He is a hunched, balding, cultured vulture with a deep, slow voice and delights in the macabre. In the episode "Arctic Circles", he states that he has served for "seven-and-a-half centuries", indicating that Igor is himself either immortal, or extremely long-lived through some unknown means. It is unknown if the 7.5 centuries constitutes the totality of the 17-count Duckula dynasty, or if Igor has only served the most recent few incarnations. The episode "Dear Diary" implies that the Duckula dynasty is in excess of 2,000 years old, by stating that exposure to sunlight would fry the extant count into "a 2,000-year-old pile of dust." However the episode "The Rest is History" contradicts this, by implying that not only has Igor indeed been with the dynasty since the very first Count Duckula, he is also responsible for the first count becoming a vampire, as a figure who is virtually identical to the modern Igor of the show in both appearance and voice conspires to have the first Duckula be bitten by a bat. The exact reasons for this are unknown, however his attempts are ultimately successful, much to the chagrin of the modern Duckula.

> **DATA EXTRACT**
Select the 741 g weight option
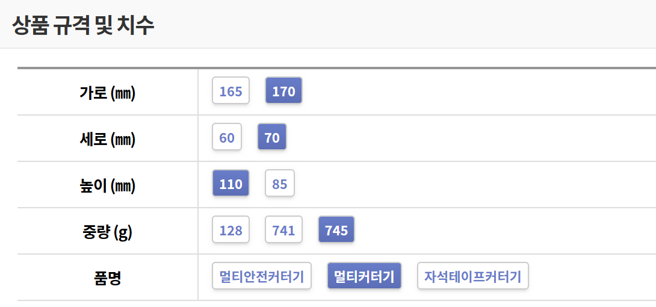The width and height of the screenshot is (656, 307). tap(283, 231)
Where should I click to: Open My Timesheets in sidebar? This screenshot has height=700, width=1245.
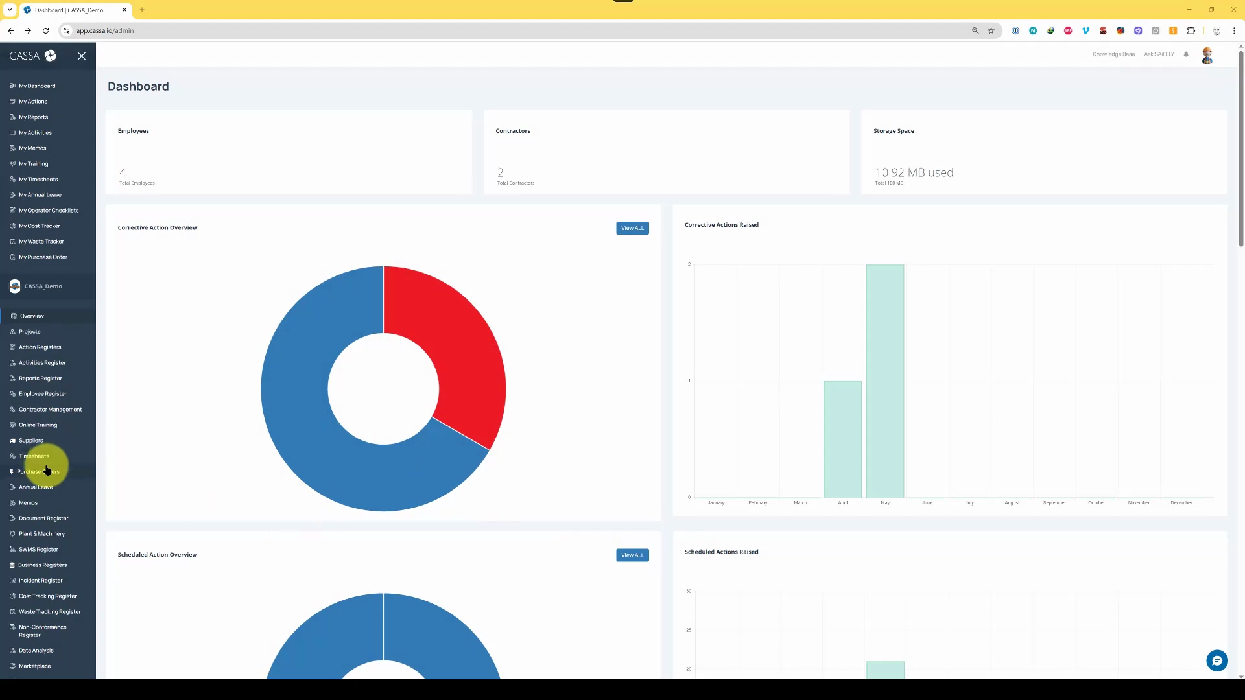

> **STATED TASK 1**
According to the passage about Igor, why does it seem that Igor is either immortal or extremely long-lived?
> **STATED TASK 2**
In the passage about Igor, what kind of bird is Igor?
Rely only on the passage about Igor for what follows, not on the data.

> **EXERCISE ANSWER 1**
In the episode "Arctic Circles," Igor says he has served for "seven-and-a-half centuries." That length of service points to his being immortal or living an extremely long time by some unknown means.

> **EXERCISE ANSWER 2**
A vulture.